▶ [Directions]:
Pictures left aside, return the lines below exactly, from the one with "Toggle sending web" to the end, including both ends.

▶ [Input records]:

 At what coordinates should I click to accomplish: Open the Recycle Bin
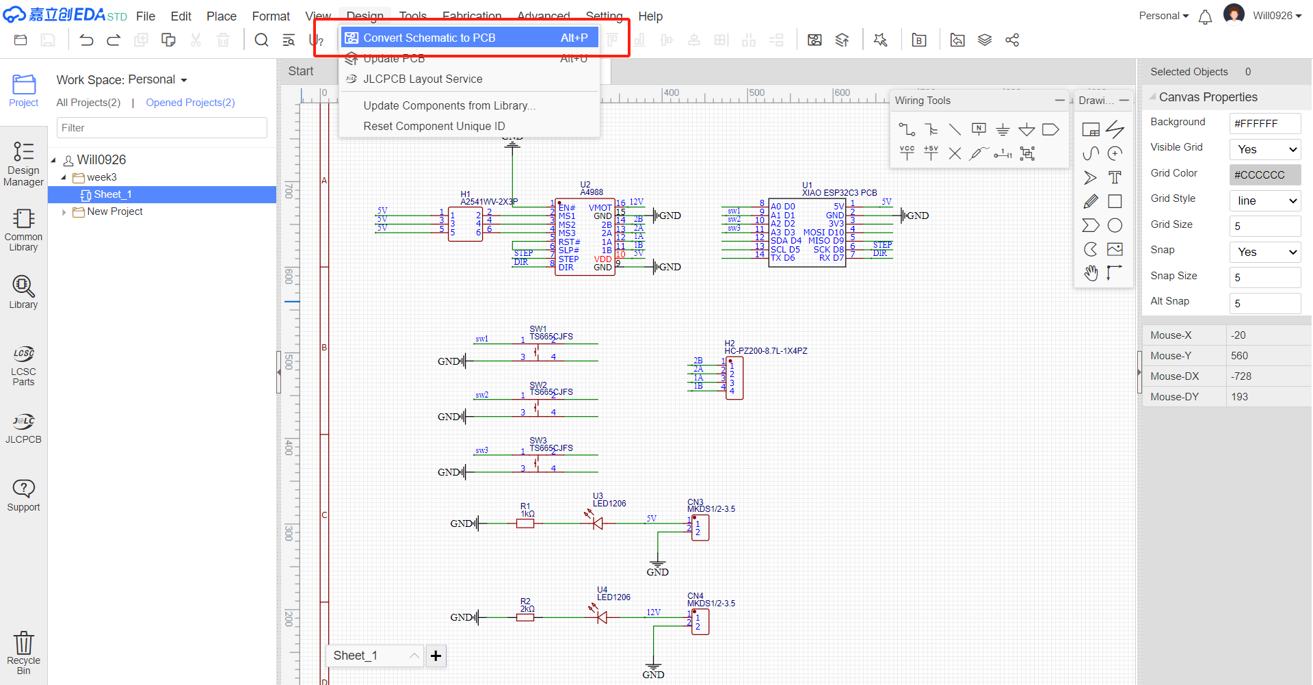tap(23, 652)
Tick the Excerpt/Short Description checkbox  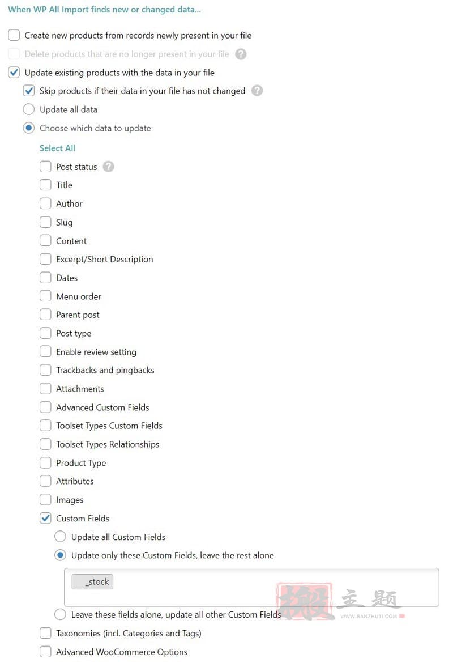coord(45,259)
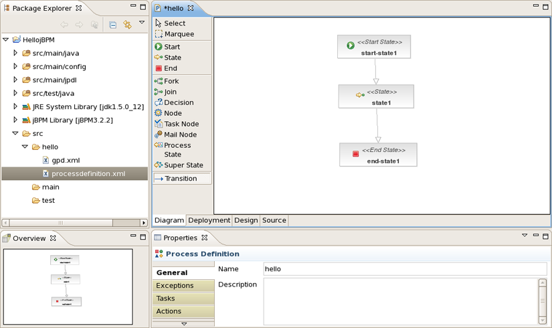The image size is (552, 328).
Task: Click the Collapse All icon in Package Explorer
Action: click(x=112, y=25)
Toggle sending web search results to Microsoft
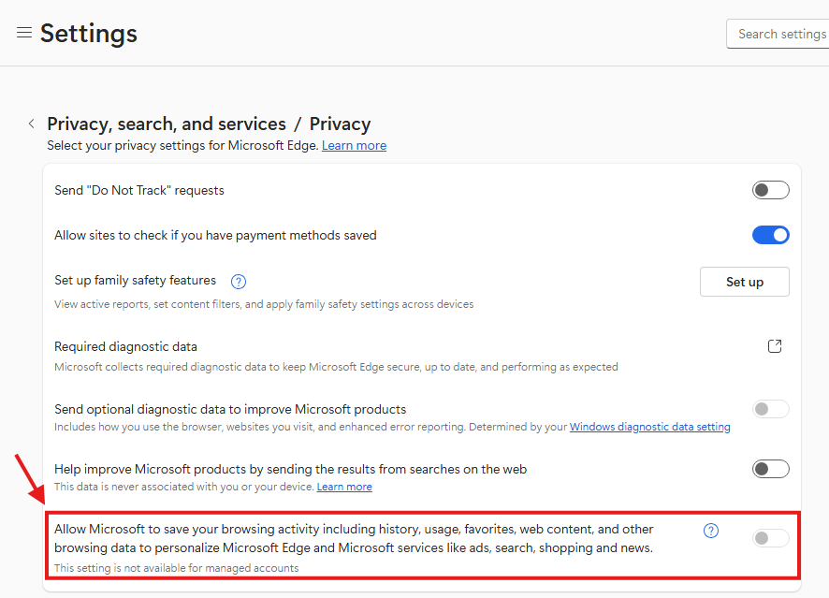829x598 pixels. [770, 469]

▶ [Finished task]:
Toggle sending web search results to Microsoft
829x598 pixels. [770, 469]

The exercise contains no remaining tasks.